Spandrels ( NICHEs) are built in, unavoidable, part of the geometry, not up for debate. If you inscribe a circle in a square there will be leftover space.

To make the transition from veldt dwelling, bone-swinging man-ape  to civilized man, humans needed a transition vehicle - the neocortex.

Did the neocortex expand at the same geological moment ( simultaneously)  as the expanded cranium i.e. bigger head-smarter human thus gaining immediate survival advantage. Seems like one wouldn’t want small brain flopping around in big skull for long.

The brain as a bacterial / viral steering mechanism that evolved to guide the global microbial population into its most viable ecological niches.  Microbes fight their own evolutionary battles influencing the direction of the host organism. All organs, all proteomes, all metabolic process has evolved to assist and protect the brain and its latest addition, the neocortex ( the part housing our cooler features) as it guides the bacteriome to fitness and survival.  New bacteria try to get on the raft ( organism, mammal, human)  and are destructive rather than constructive so do battle with immune system. If the organism dies still other species of microorganisms pile on to deconstruct the body.

***

Semiology: “Any system of signs, whatever their substance and limits; images, gestures, music, objects and the complex associations of all of these which form the content of ritual, convention, public entertainment systems of signification.”

- Roland Barthes

Ferdinand de Saussure, Swiss linguist 1857 - 1913 invented the field of semiology and revolutionized the field of linguistics making it, among many other things, ahistorical.
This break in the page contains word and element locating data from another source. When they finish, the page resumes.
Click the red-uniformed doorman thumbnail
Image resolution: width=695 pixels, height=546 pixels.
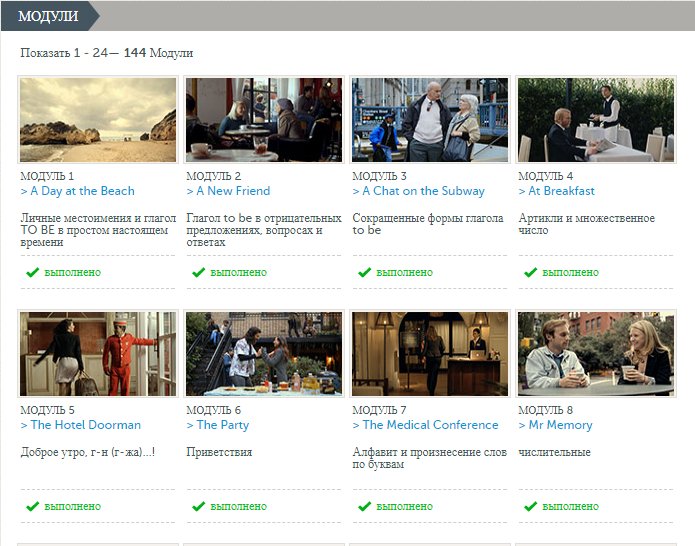click(98, 354)
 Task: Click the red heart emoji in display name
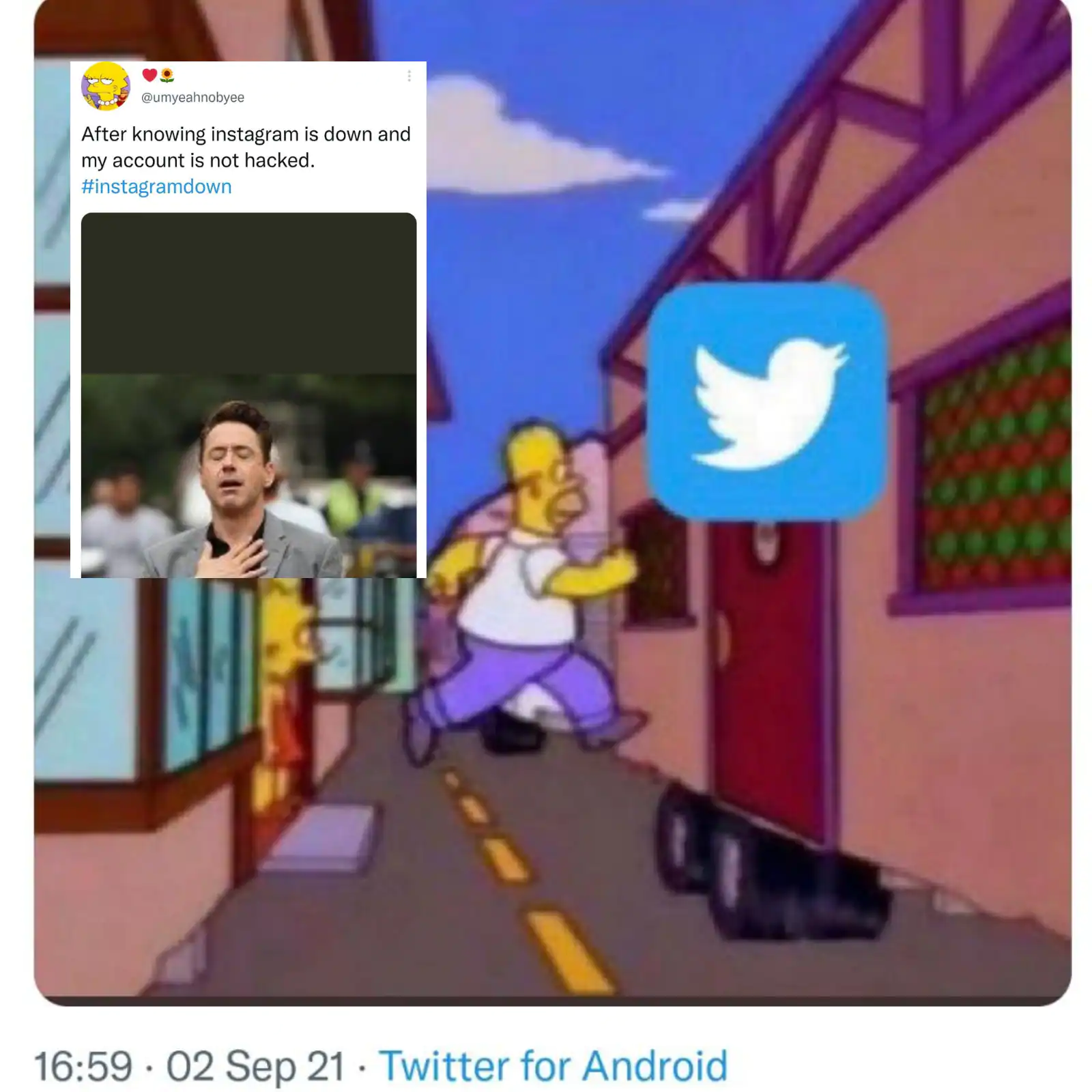point(149,74)
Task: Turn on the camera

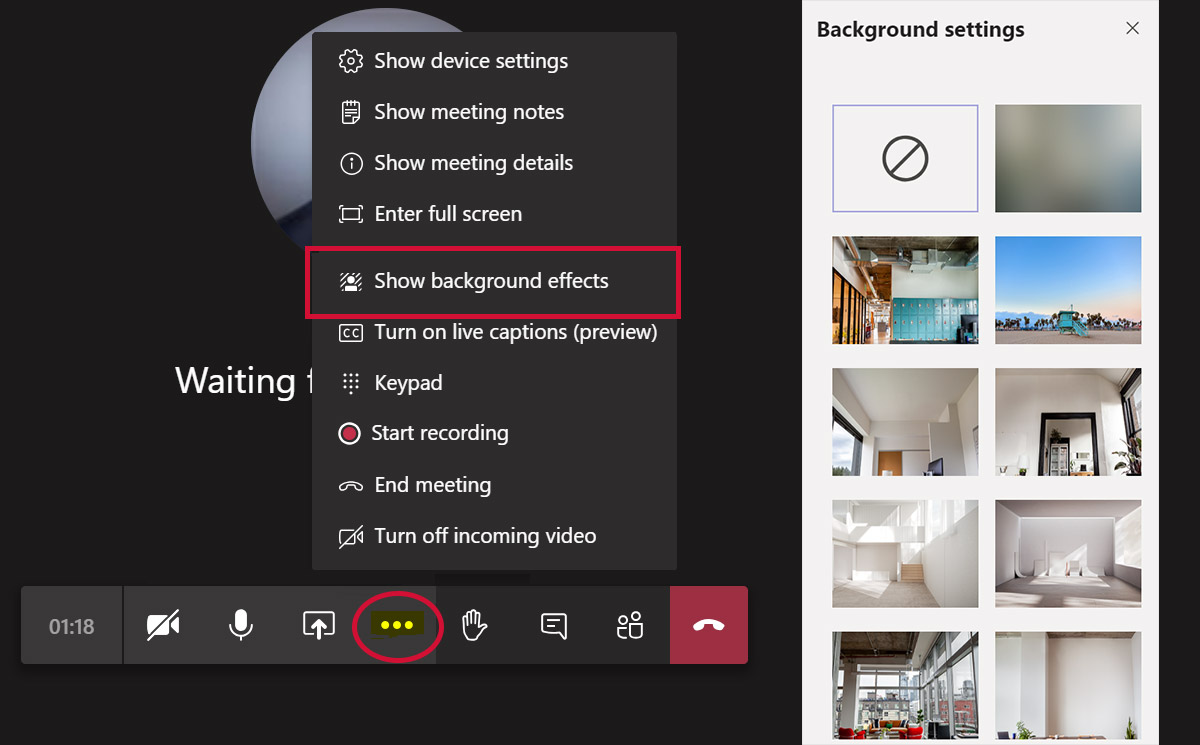Action: pos(163,625)
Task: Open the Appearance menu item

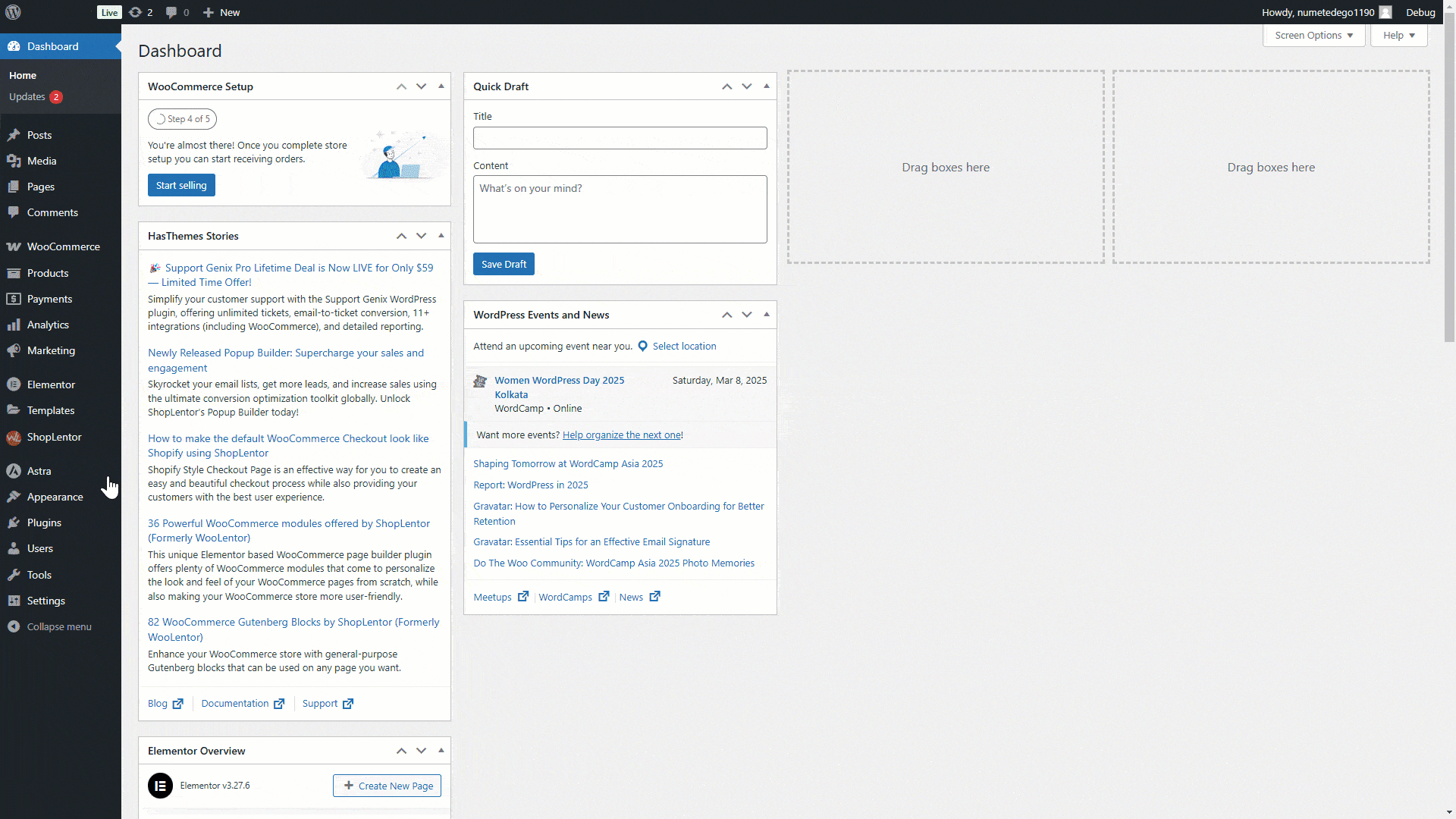Action: point(55,497)
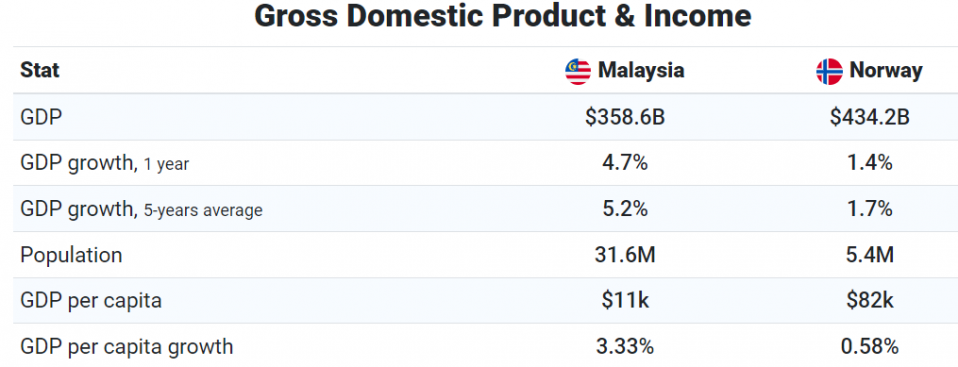Select the GDP row label
Screen dimensions: 958x367
point(42,117)
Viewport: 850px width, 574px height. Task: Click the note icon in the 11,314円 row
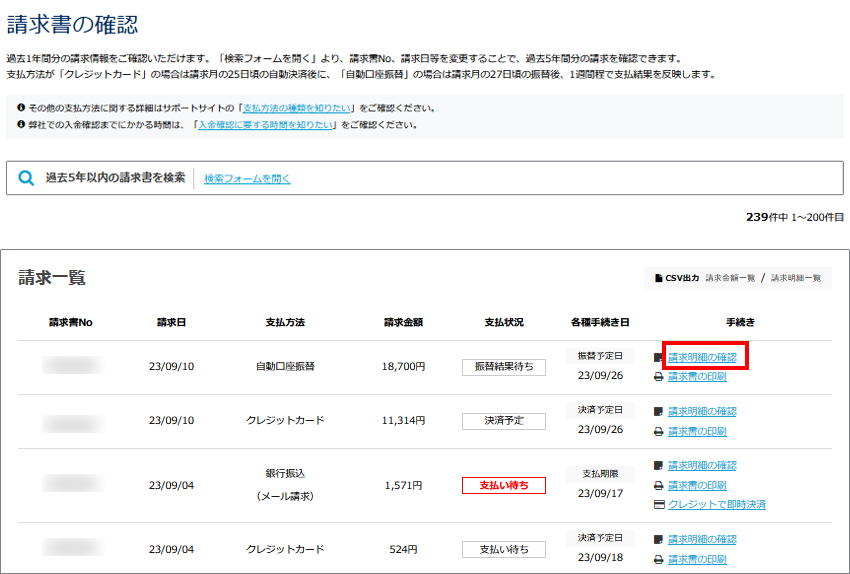pos(658,412)
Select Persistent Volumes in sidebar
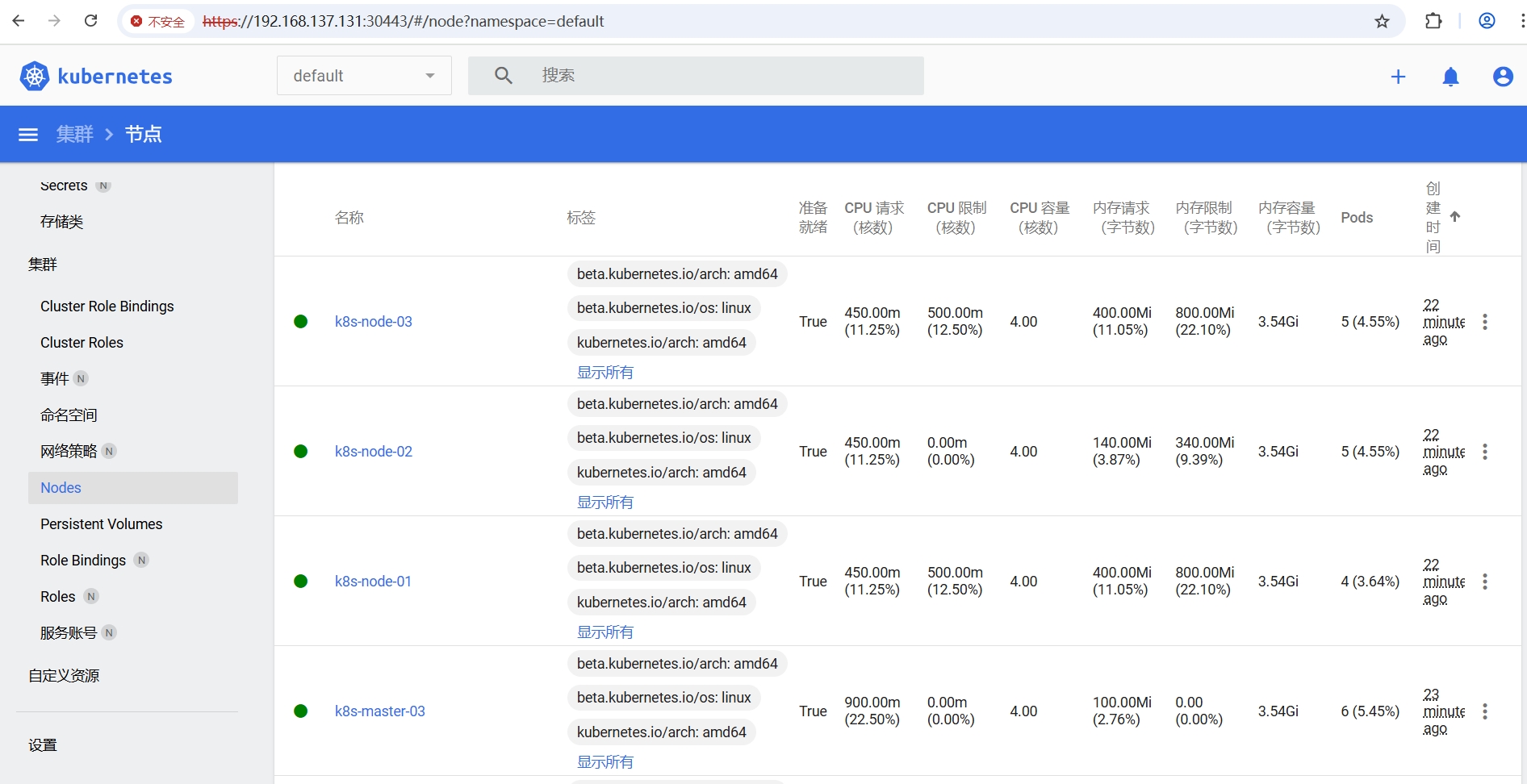 101,524
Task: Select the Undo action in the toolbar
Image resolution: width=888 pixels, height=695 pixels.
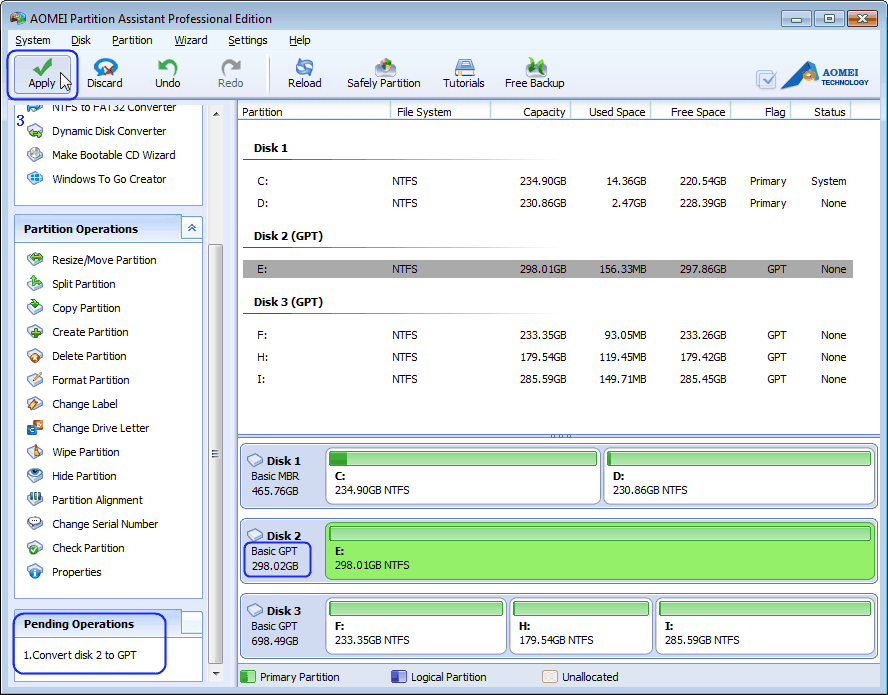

“Language is no longer regarded as peripheral to our grasp of the world we live in, but as central to it. Words are not mere vocal labels or communicational adjuncts superimposed upon an already given order of things. They are collective products of social interaction, essential instruments through which human beings constitute and articulate their world. This typically twentieth-century view of language has profoundly influenced developments throughout the whole range of human sciences. It is particularly marked in linguistics, philosophy, psychology, sociology and anthropology.”

  • Roy Harris ( Saussure translator) on Saussure.

One could argue that our capacity for symbolic language is a key niche use of this neo brain space, this neocortex. The study of our capacity to communicate via symbols-language written and spoken  is called semiology, a field invented by the Galileo-Isaac Newton-Charles Darwin-Einstein of all things language, Paradigm shifter, inventor extraordinaire of entire new fields of intellectual endeavor Swiss theorist Ferdinand de Saussure.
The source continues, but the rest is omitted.